==== THE INPUT

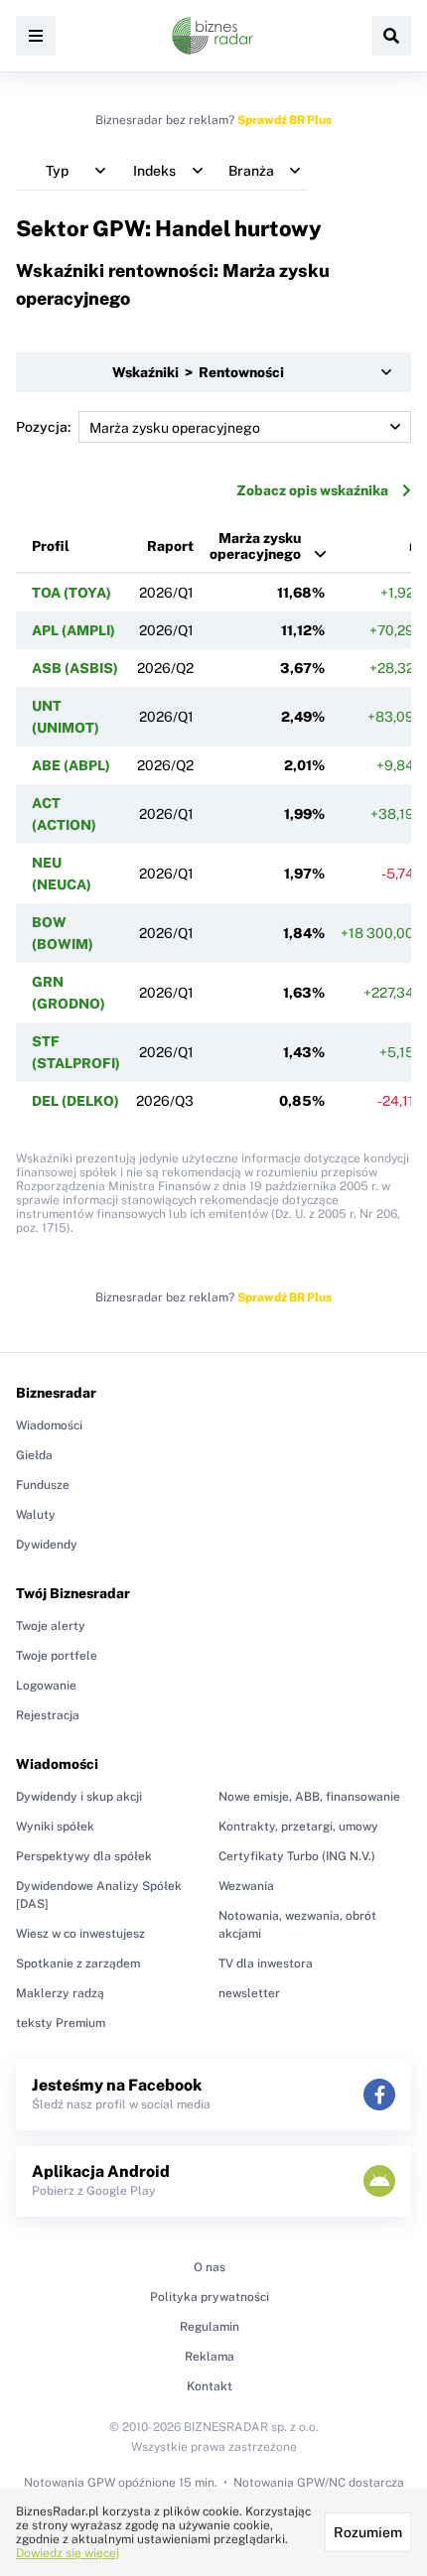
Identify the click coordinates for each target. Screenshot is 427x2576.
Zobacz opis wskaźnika (312, 490)
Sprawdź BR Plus (284, 120)
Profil (51, 546)
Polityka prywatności (209, 2297)
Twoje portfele (56, 1656)
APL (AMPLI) (73, 630)
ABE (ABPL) (71, 765)
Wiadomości (49, 1425)
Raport (170, 546)
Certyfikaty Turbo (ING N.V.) (296, 1856)
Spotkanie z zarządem (78, 1963)
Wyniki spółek (55, 1826)
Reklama (209, 2357)
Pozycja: (43, 427)
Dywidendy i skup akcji (79, 1797)
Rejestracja (47, 1715)
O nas (209, 2267)
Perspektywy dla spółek (84, 1856)
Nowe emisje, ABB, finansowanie (309, 1797)
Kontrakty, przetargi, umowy (298, 1826)
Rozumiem (368, 2532)
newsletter (249, 1993)
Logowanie (46, 1686)
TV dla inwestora (265, 1963)
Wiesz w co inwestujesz (80, 1934)
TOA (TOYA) (71, 593)
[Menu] (36, 36)
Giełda (34, 1455)
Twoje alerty (50, 1626)
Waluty (36, 1515)
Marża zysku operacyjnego (255, 546)
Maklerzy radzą (60, 1993)
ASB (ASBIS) (75, 668)
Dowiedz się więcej (67, 2553)
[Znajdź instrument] (391, 36)
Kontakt (209, 2386)
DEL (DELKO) (75, 1101)
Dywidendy (46, 1545)
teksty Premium (60, 2023)
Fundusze (43, 1485)
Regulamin (209, 2327)
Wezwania (246, 1886)
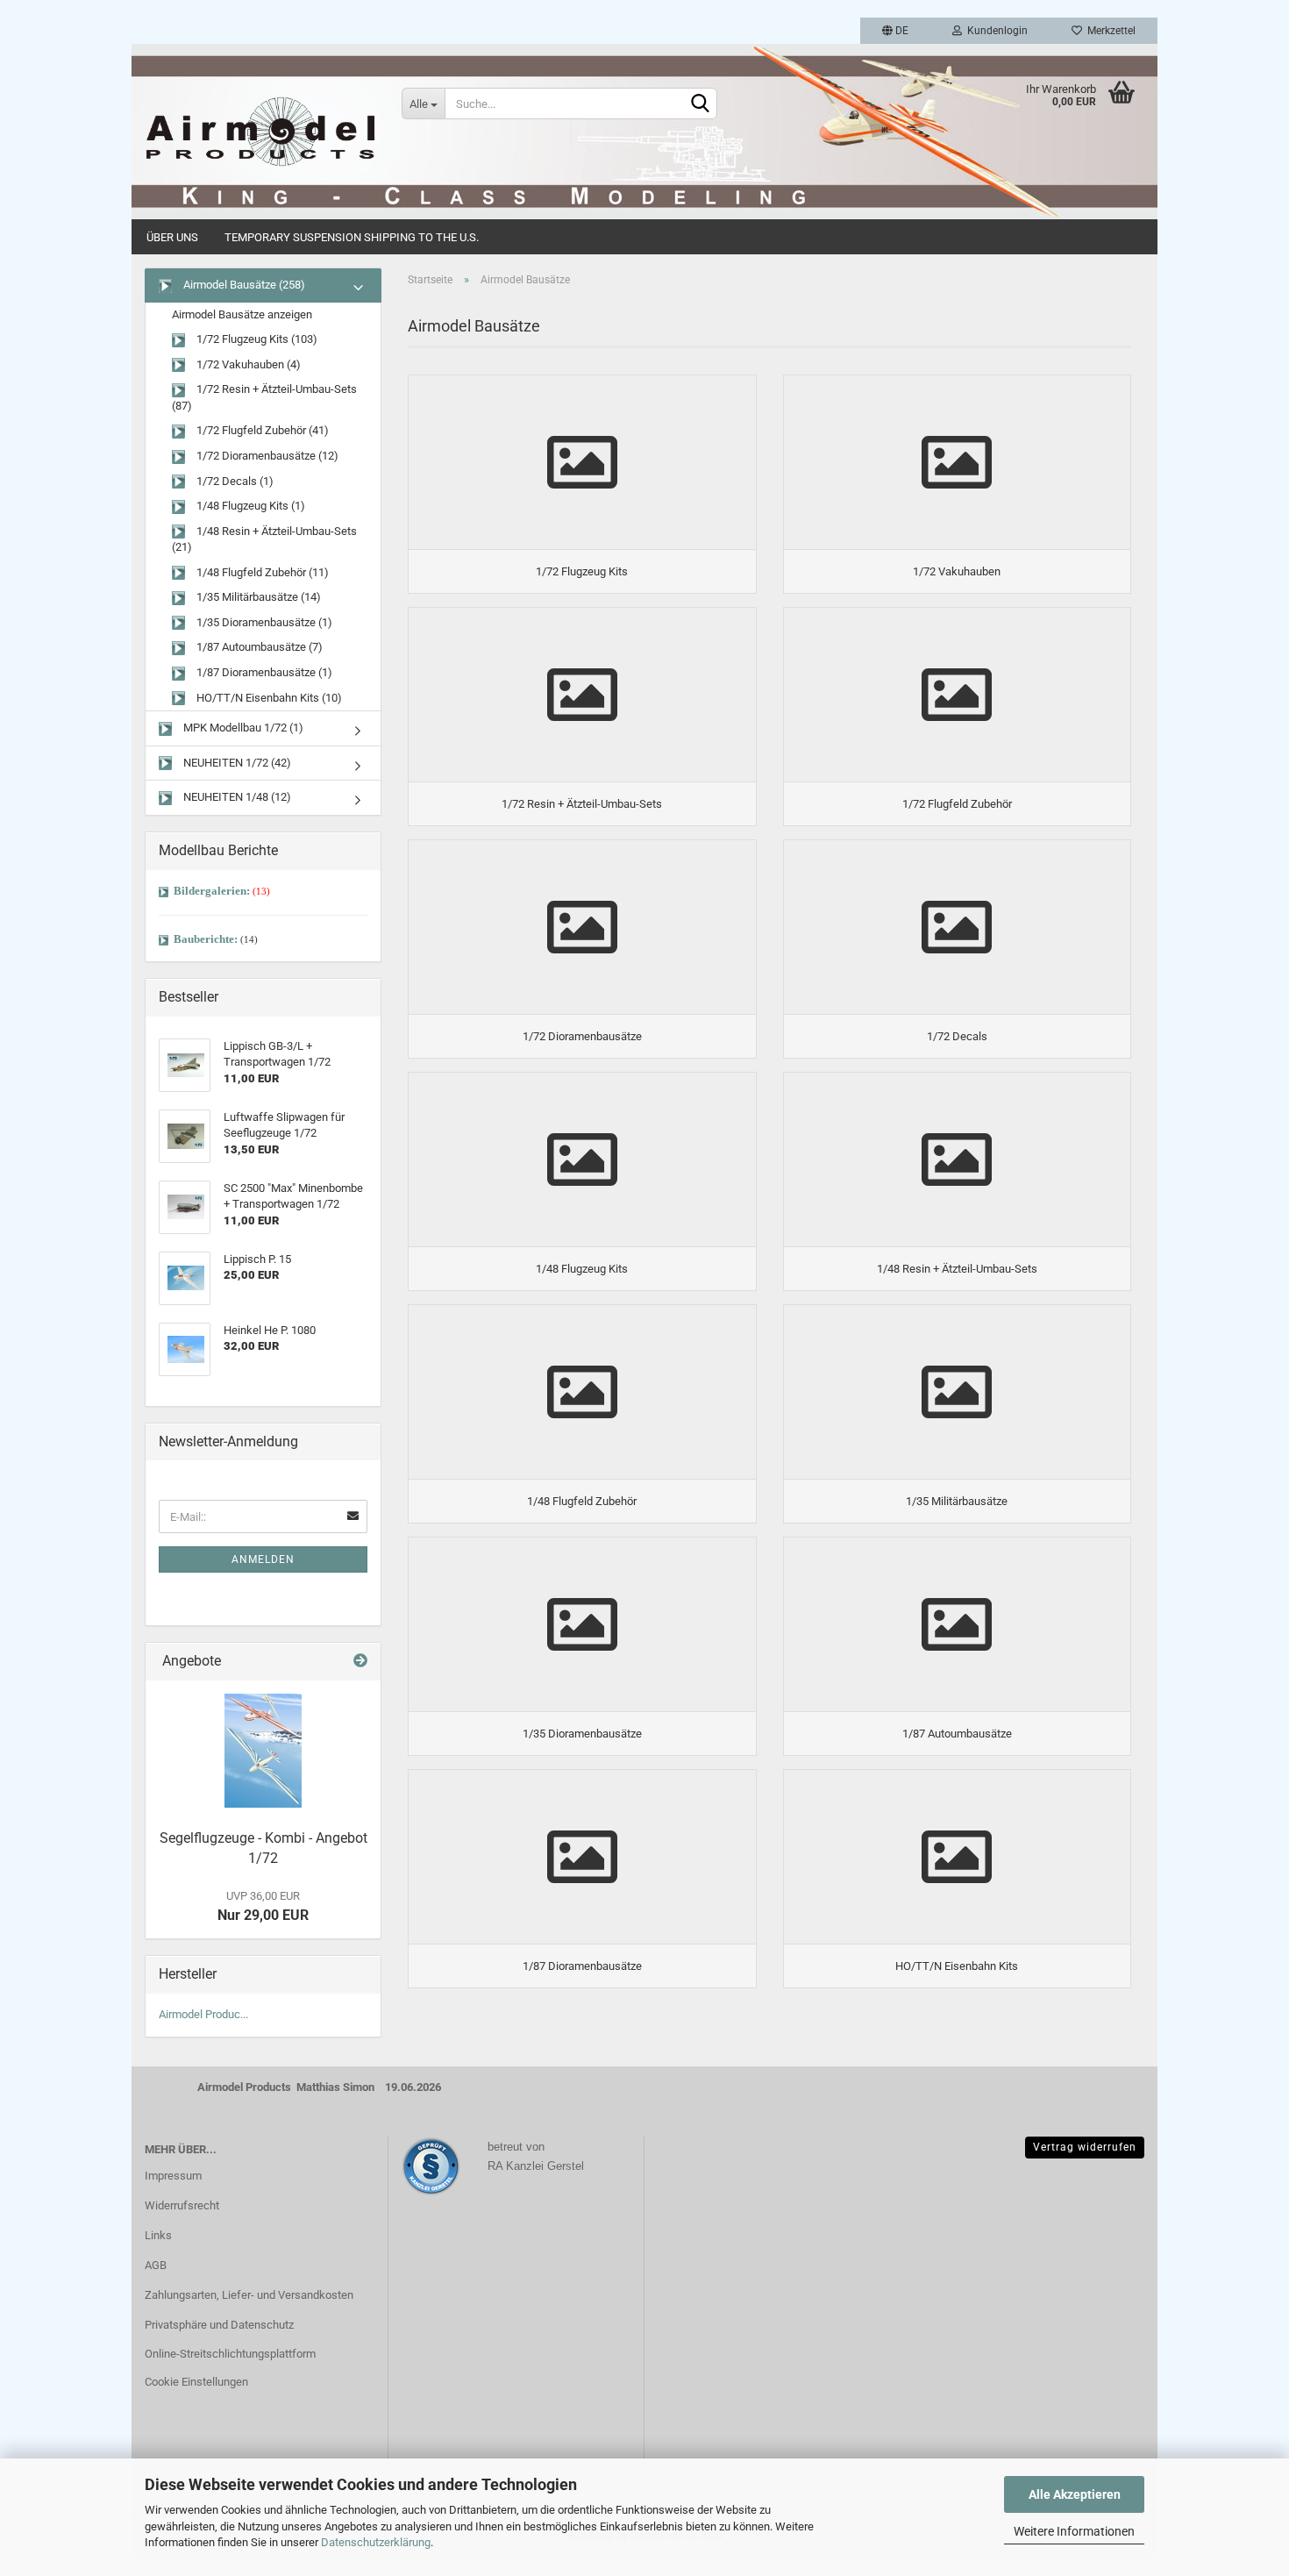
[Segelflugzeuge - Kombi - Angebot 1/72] (263, 1751)
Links (158, 2235)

========

● DIRECTIONS FOR THIS TASK: Return all records verbatim and drop the pictures.

● SOLUTION TO THE PROBLEM:
Identify the click coordinates for each target. Screenshot is 427x2576.
Zobacz opis wskaźnika (312, 490)
Sprawdź BR Plus (284, 120)
Profil (51, 546)
Polityka prywatności (209, 2297)
Twoje portfele (56, 1656)
APL (AMPLI) (73, 630)
ABE (ABPL) (71, 765)
Wiadomości (49, 1425)
Raport (170, 546)
Certyfikaty Turbo (ING N.V.) (296, 1856)
Spotkanie z zarządem (78, 1963)
Wyniki spółek (55, 1826)
Reklama (209, 2357)
Pozycja: (43, 427)
Dywidendy i skup akcji (79, 1797)
Rejestracja (47, 1715)
O nas (209, 2267)
Perspektywy dla spółek (84, 1856)
Nowe emisje, ABB, finansowanie (309, 1797)
Kontrakty, przetargi, umowy (298, 1826)
Rozumiem (368, 2532)
newsletter (249, 1993)
Logowanie (46, 1686)
TV dla inwestora (265, 1963)
Wiesz w co inwestujesz (80, 1934)
TOA (TOYA) (71, 593)
[Menu] (36, 36)
Giełda (34, 1455)
Twoje alerty (50, 1626)
Waluty (36, 1515)
Marża zysku operacyjnego (255, 546)
Maklerzy radzą (60, 1993)
ASB (ASBIS) (75, 668)
Dowiedz się więcej (67, 2553)
[Znajdź instrument] (391, 36)
Kontakt (209, 2386)
DEL (DELKO) (75, 1101)
Dywidendy (46, 1545)
teksty Premium (60, 2023)
Fundusze (43, 1485)
Regulamin (209, 2327)
Wezwania (246, 1886)
[Segelflugzeuge - Kombi - Angebot 1/72] (263, 1751)
Links (158, 2235)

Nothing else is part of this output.